We are in our 60s. We feel it's time for her to find a loving, considerate life partner, but she's content with her present "relationship." She has had relationships before with thoughtful, helpful guys, so I'm not sure why she is rationalizing this man's self-centered behavior.
He is now moving 600 miles away, but plans to continue seeing her. He hasn't asked her to join him, although she considered uprooting herself from her job and family to do so. How can I make her see that she has no future with this man and needs to find a real partner in life? — WON'T BE AROUND FOREVER
DEAR WON'T: Are you sure he isn't married or in a long-term relationship with someone else? I don't blame you for being a concerned parent, but this is a realization your daughter is going to have to arrive at in her own time. Badgering her is counterproductive.
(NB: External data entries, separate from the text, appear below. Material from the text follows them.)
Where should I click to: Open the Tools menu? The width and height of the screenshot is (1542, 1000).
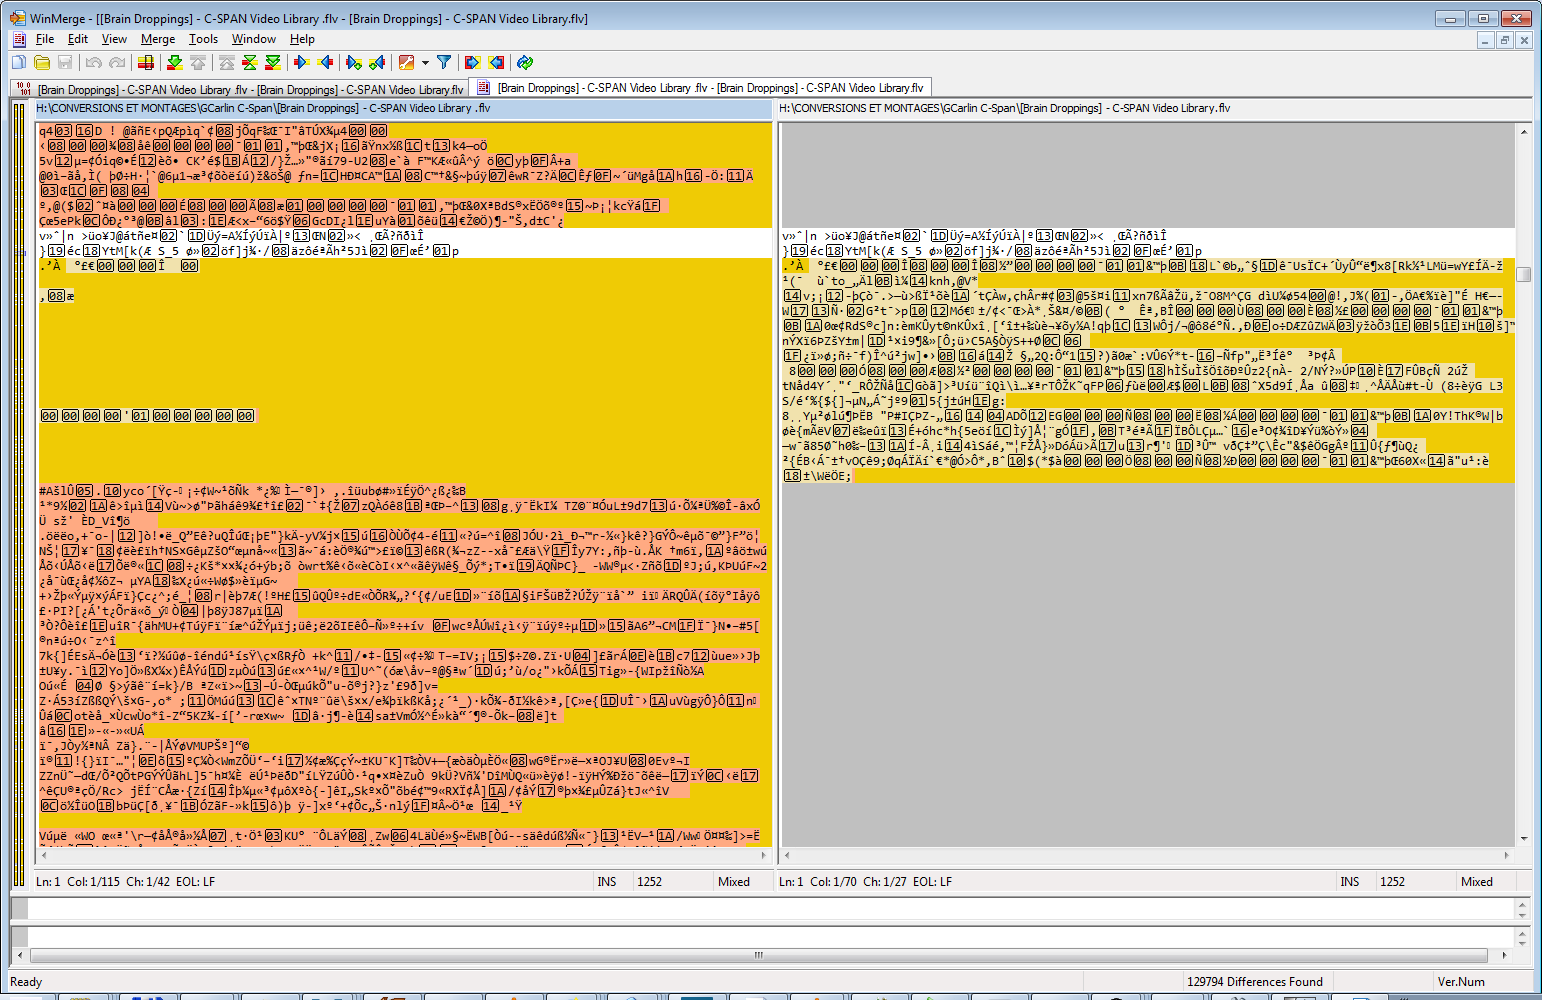203,39
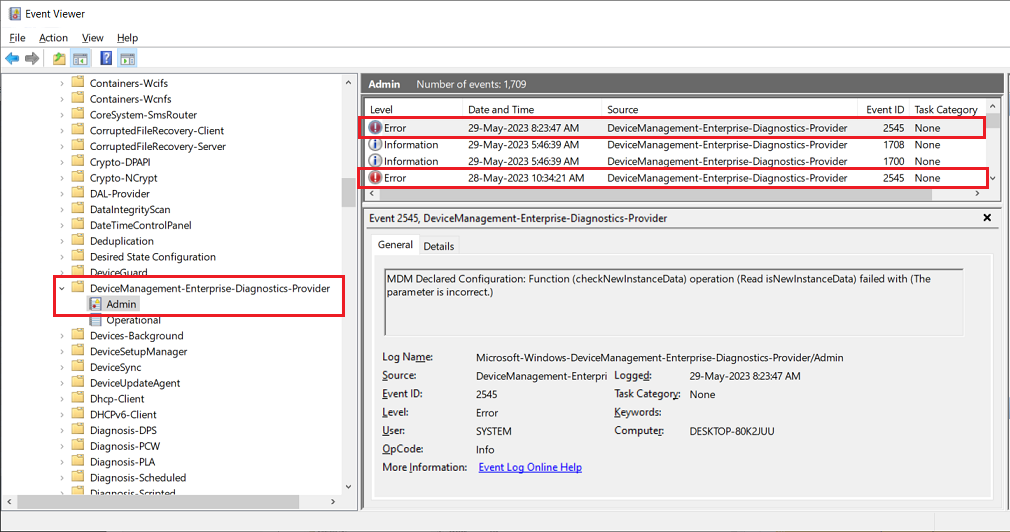Screen dimensions: 1010x532
Task: Sort events by Date and Time column
Action: [501, 110]
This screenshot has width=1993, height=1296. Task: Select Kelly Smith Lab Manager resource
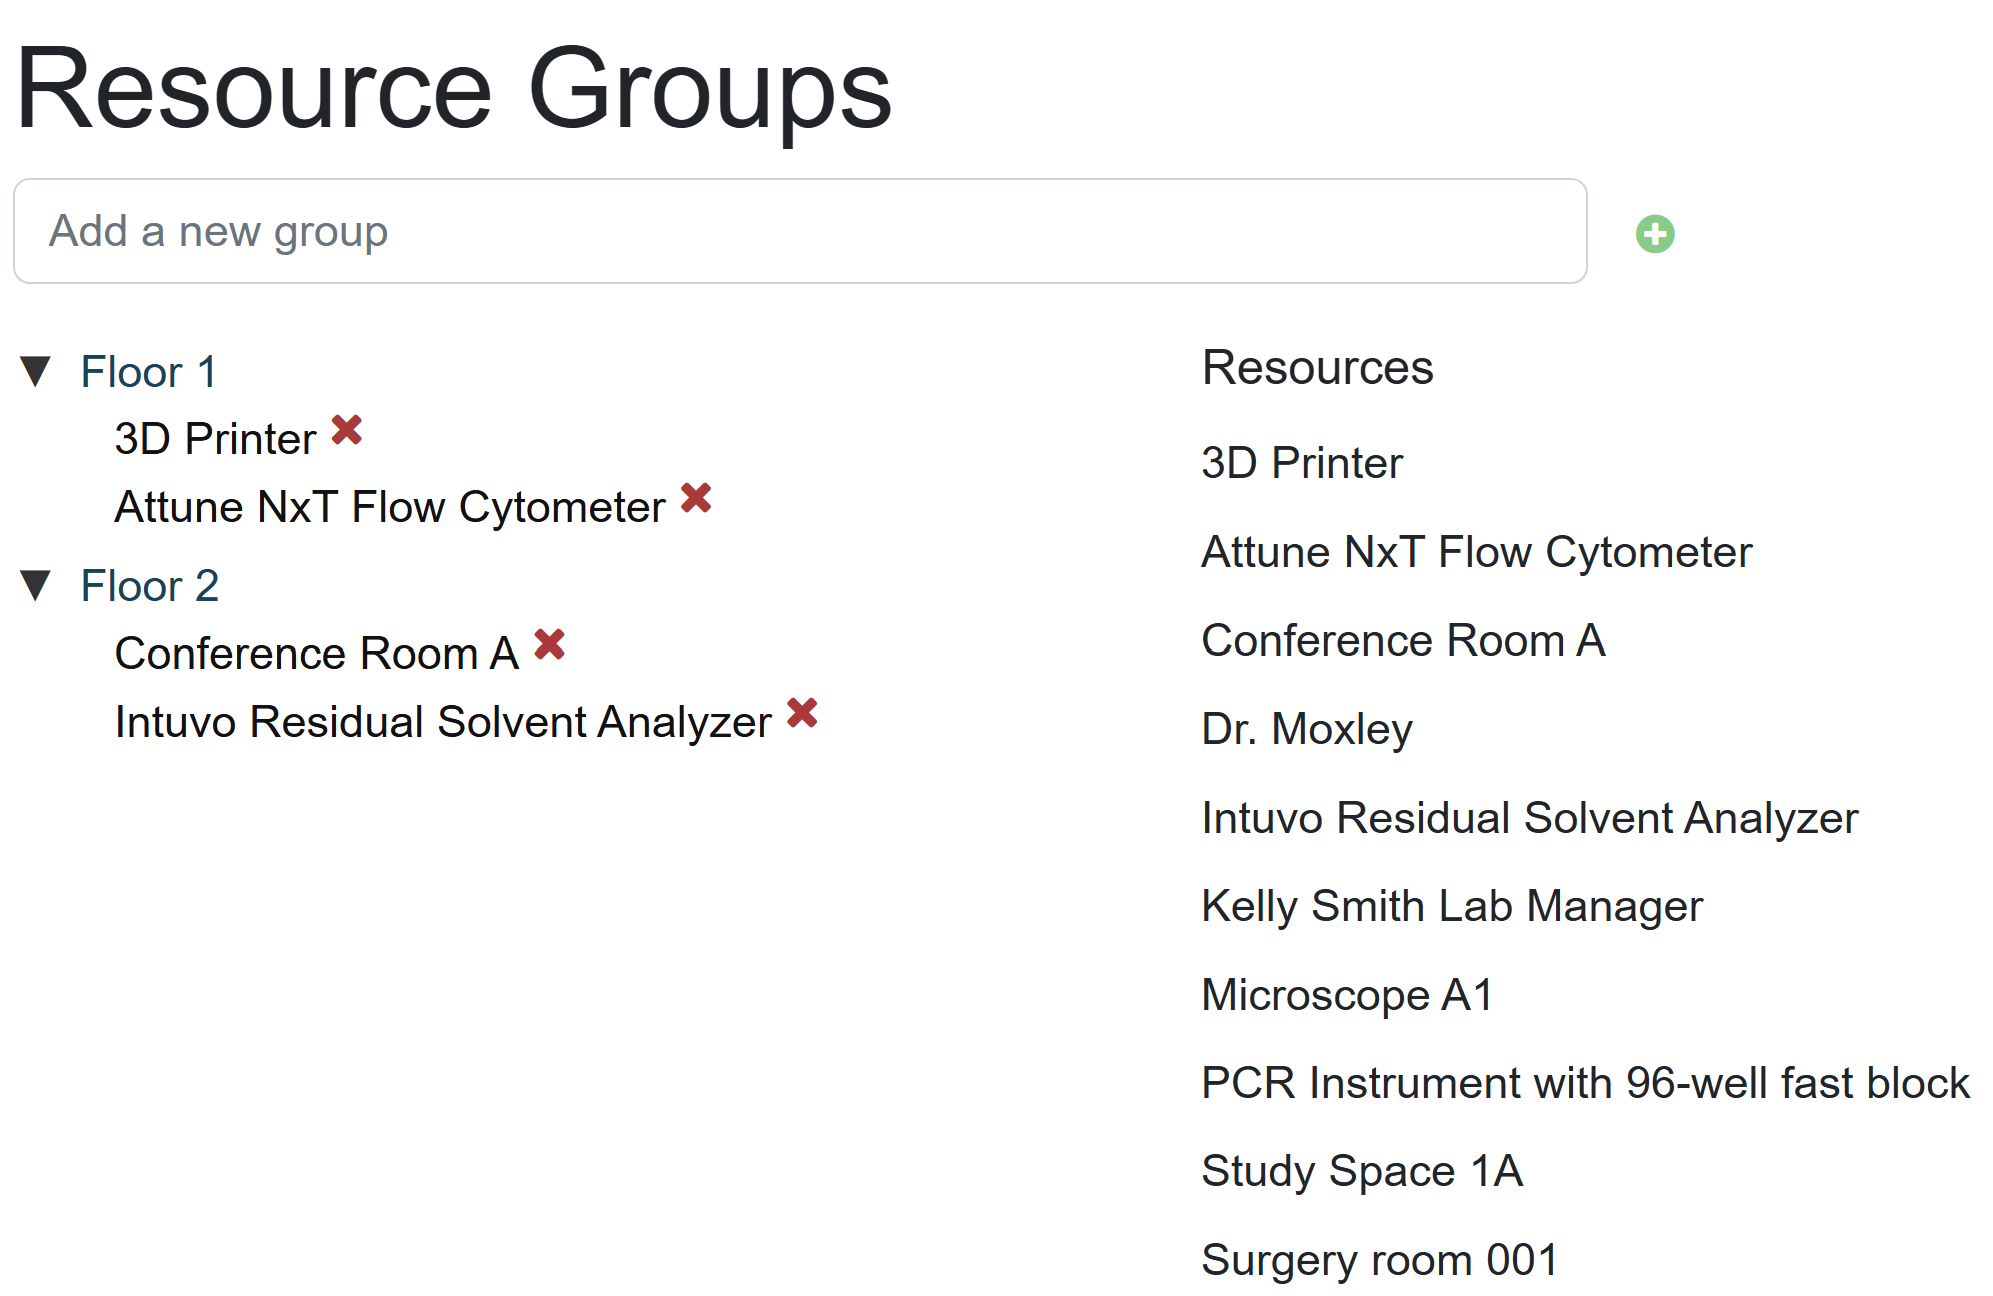pos(1452,906)
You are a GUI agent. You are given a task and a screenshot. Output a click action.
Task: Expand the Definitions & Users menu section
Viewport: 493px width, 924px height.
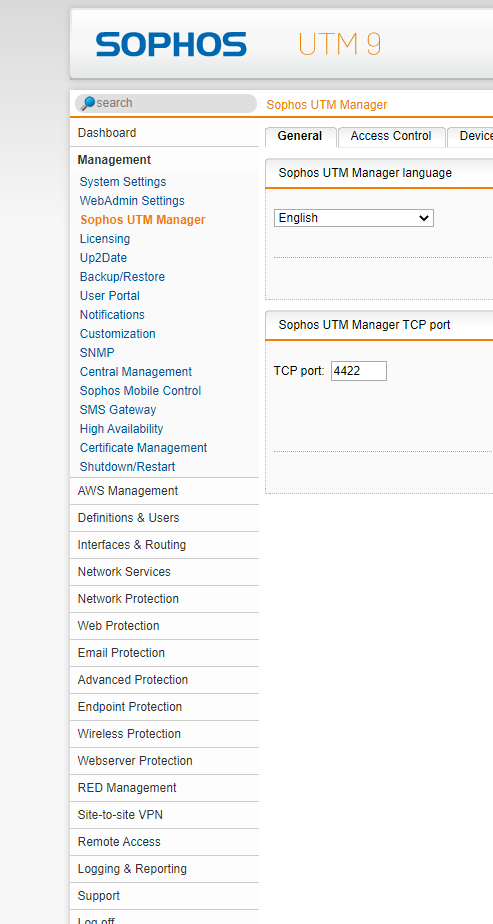(x=164, y=518)
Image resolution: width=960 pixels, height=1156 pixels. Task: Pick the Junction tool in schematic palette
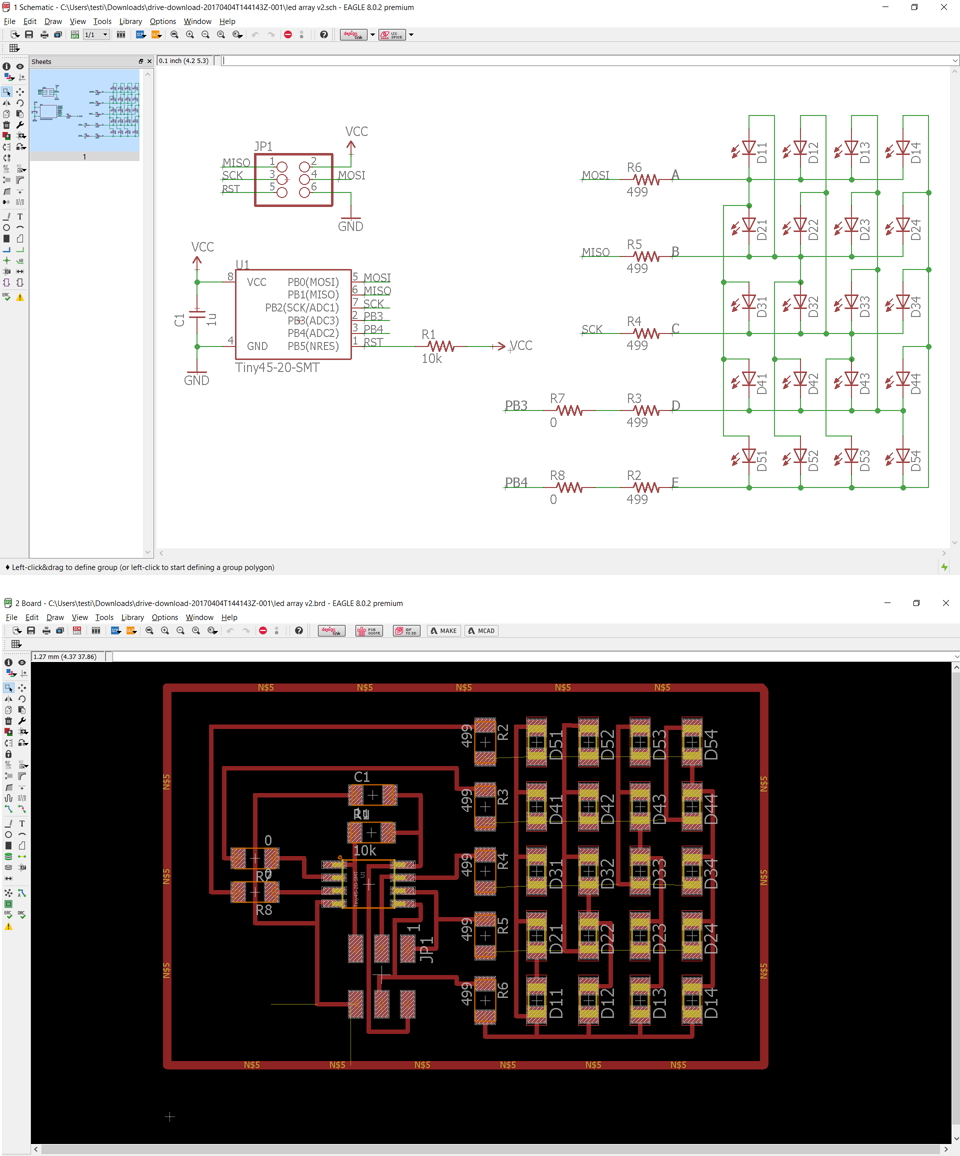[x=7, y=260]
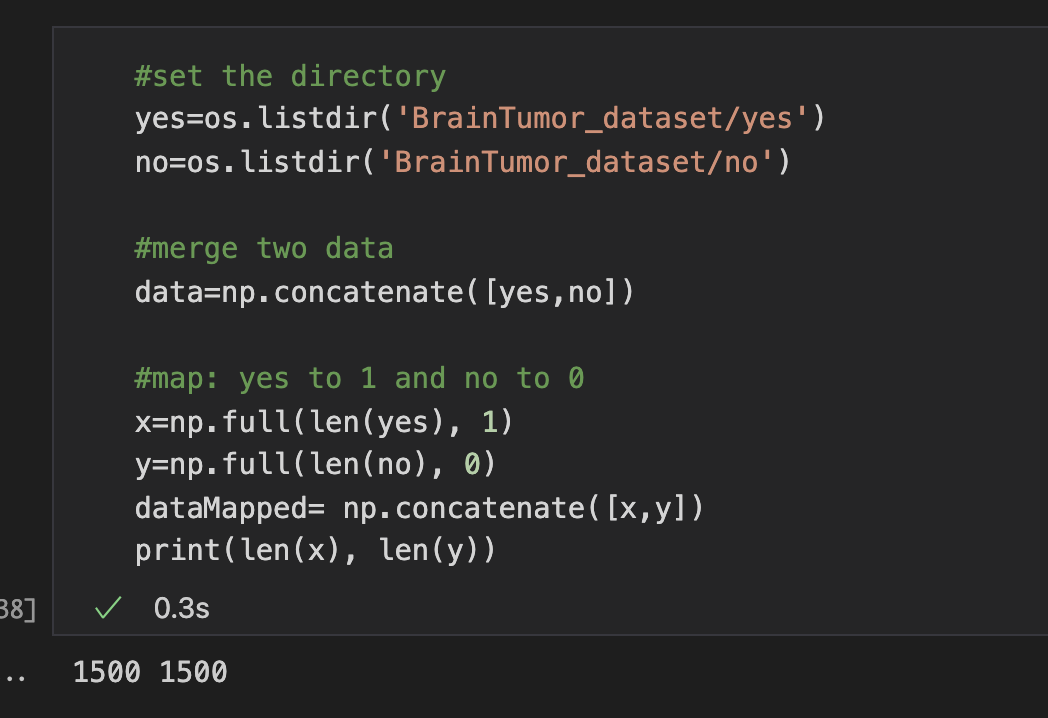The height and width of the screenshot is (718, 1048).
Task: Click the 1500 1500 output text
Action: 150,672
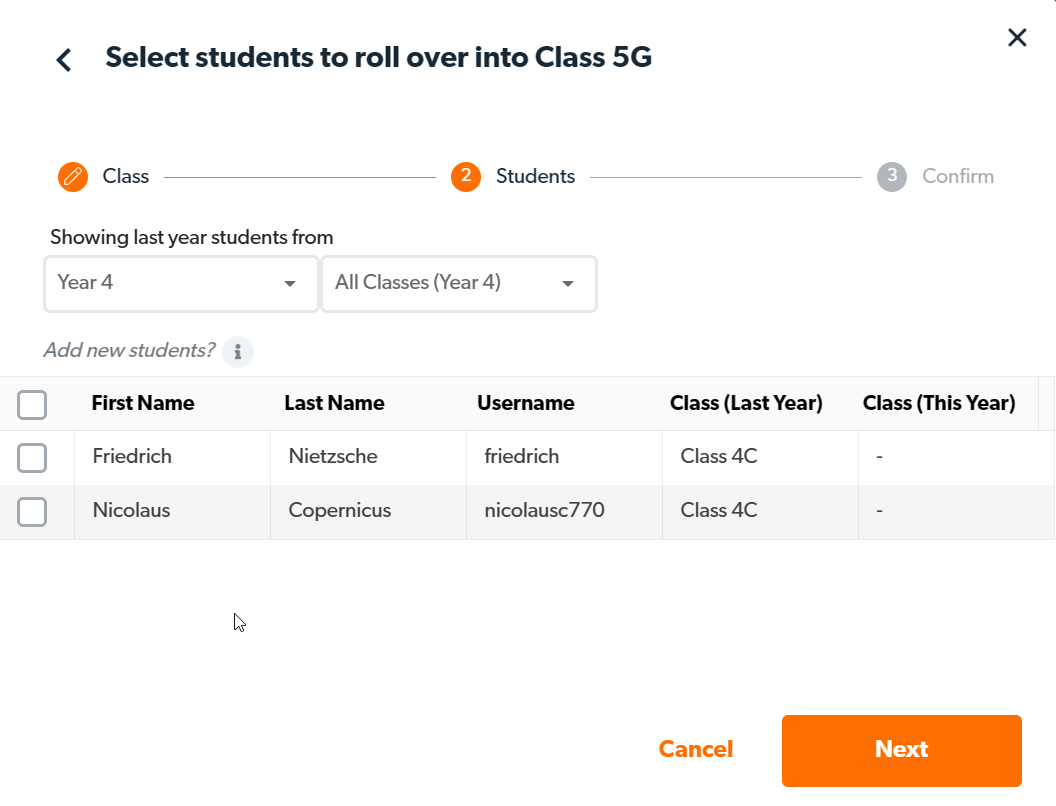Click the pencil icon for Class step
Viewport: 1056px width, 806px height.
(x=73, y=177)
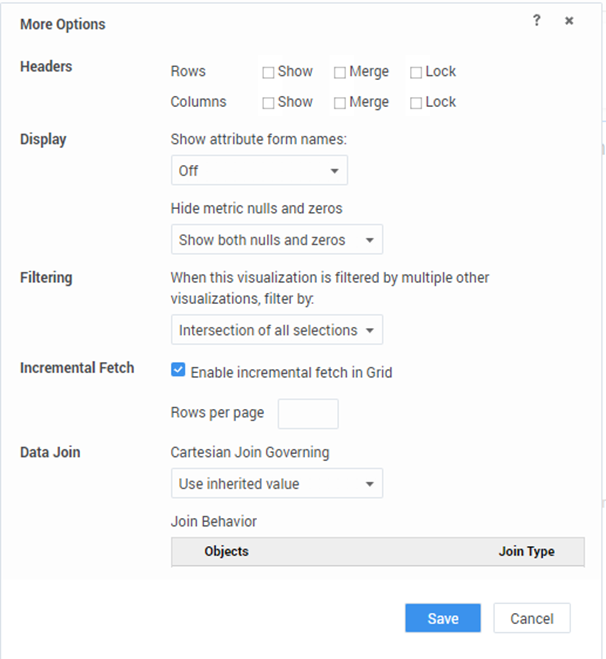The height and width of the screenshot is (659, 606).
Task: Open Show attribute form names dropdown
Action: [x=259, y=171]
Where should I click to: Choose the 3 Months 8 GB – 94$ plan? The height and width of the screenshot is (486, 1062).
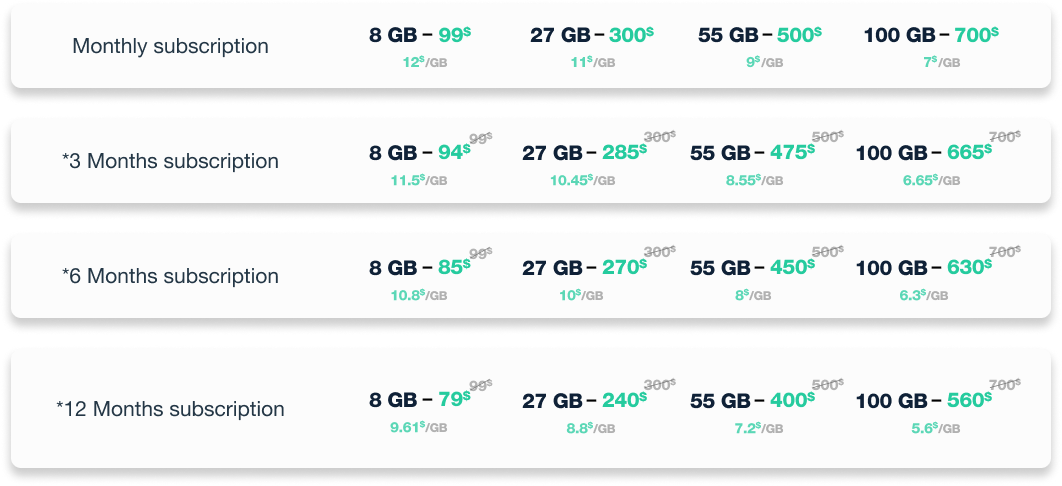click(x=420, y=153)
Could it be your independent daughter likes the "freedom" this relationship provides? If you are doing your daughter favors the "boyfriend" should be providing, cut it out. It's possible that the move he's making will cause him to drift out of her life so things can end naturally. Cross your fingers.
DEAR ABBY: I am a morning person, and my newly retired husband is the opposite. At night in our bedroom, he reads on his iPad for several hours while I try to sleep. I am in bed by 11 while my husband usually stays up till 1 or 2 a.m. If I wake up, he's on our couch in the bedroom with a glow of light from the iPad. But it bothers me that he is in the same room staying up to read.
We have been married 45 years and usually went to bed at the same time because of work, but now that he's retired, he says he likes reading, watching movies or watching videos on YouTube. I think he should read in another room (better for his eyes) and not the room I am sleeping in. He doesn't want to sit in our living room.
Bottom line: It bothers me that one person is doing an activity while the other sleeps or tries to sleep. What would be your advice? — DISORDERED SLEEP IN COLORADO
DEAR DISORDERED SLEEP: Because you need a solid night's sleep in order to function properly the next day, your husband should move to a different room if he wants to read so he won't disturb you. It's called demonstrating consideration for one's spouse.